Home > Science > Heartfire ttoam-5 > Page 25
Heartfire ttoam-5 Page 25

by Orson Scott Card


  Margaret dipped into his futures. “Will you do me one kindness, then?” she asked. “Will you write in such a way that when war comes between the armies of slavery and of liberty, no government of France will be able to justify joining the war on the side of the slaveholders?”

  “You imagine my writing to have more authority than it will ever have.”

  But already she saw that he would honor her request, and that it would work. “You are the one who underestimates yourself,” said Margaret. “The decision you made in your heart just now has already changed the world.”

  Tears came to Balzac's eyes. “Madame, you have give me this unspeakable gift which no writer ever get: You tell me that my imaginary stories are not frivolous, they make life better in reality.”

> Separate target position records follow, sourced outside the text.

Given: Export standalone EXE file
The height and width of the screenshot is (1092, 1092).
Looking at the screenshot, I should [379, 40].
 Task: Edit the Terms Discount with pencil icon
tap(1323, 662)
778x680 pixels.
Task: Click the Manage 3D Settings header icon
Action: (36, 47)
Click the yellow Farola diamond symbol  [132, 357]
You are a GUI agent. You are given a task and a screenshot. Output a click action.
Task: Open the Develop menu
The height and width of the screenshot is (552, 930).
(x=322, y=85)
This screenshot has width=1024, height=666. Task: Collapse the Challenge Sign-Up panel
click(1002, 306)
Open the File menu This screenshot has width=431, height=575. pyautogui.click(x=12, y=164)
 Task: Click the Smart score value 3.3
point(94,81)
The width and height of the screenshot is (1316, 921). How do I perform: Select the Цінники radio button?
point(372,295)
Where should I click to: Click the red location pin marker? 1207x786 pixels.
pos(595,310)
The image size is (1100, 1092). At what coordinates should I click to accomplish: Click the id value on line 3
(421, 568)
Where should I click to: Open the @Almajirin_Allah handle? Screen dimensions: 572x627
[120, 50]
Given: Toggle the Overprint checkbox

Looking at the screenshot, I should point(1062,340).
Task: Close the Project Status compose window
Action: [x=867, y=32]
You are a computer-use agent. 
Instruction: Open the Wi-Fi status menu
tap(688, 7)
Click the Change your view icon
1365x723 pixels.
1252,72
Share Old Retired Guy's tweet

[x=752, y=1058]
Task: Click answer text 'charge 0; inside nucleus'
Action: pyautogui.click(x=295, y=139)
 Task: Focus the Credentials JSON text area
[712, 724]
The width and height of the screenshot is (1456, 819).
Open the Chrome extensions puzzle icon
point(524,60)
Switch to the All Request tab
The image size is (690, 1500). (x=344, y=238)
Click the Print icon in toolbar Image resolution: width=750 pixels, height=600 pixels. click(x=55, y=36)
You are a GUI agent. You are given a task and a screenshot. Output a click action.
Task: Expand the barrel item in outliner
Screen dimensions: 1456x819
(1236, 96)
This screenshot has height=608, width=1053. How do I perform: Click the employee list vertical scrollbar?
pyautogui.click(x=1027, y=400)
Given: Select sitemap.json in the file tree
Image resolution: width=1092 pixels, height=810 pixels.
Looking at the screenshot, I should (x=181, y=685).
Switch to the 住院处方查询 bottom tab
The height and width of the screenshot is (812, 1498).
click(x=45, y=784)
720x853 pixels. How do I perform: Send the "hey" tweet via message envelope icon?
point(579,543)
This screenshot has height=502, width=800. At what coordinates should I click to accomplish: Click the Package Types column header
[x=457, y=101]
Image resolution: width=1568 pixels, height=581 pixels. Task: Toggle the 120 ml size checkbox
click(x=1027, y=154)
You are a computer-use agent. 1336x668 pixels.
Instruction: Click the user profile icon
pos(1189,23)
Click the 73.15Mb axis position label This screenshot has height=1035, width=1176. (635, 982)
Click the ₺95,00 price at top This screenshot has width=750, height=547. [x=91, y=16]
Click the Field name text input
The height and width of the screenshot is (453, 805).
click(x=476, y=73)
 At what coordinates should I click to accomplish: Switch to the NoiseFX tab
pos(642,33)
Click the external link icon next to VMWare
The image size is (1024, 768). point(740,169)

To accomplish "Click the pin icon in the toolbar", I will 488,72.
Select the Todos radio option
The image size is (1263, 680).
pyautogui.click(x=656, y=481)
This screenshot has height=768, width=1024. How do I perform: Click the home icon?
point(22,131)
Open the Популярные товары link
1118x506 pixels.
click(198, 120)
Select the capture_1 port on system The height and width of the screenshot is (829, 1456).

  “Go home, Monsieur de Balzac. America is better because you came, and France will be better when you return.”

  “It is a shame you are married so completely,” said Balzac. “I have never loved any woman the way I love you in this moment.”

  “Nonsense,” said Margaret. “It is yourself you love. I merely brought you a good report of your loved one.” She smiled. “God bless you.”

  Balzac took Calvin's hand. “It does me no good to speak to him. Tell him I did my best but I must to go home.”

  “I will tell him that you remain his true friend.”

  “Do not go too far in this!” said Balzac in mock horror. “I do not wish him to visit me.”

  Margaret shrugged. “If he does, you'll deal with him.”

  Balzac bowed over her hand and kissed it. Then he took off at a jaunty pace along the sidewalk.

  Margaret turned to Calvin. She could see that he was pale, his skin white and patchy-looking. He stank. “This won't do,” she said. “It's time to find where they've put you.”

  She led the docile shell of a man into the boardinghouse. She toyed with the idea of leaving him in the public room, but imagined what would happen if he started breaking wind or worse. So she led him up the stairs. He climbed them readily enough, but with each step she had to pull him on to the next, or he'd just stand there. The idea of completing the whole flight of stairs in one sweep was more than his distracted attention could deal with.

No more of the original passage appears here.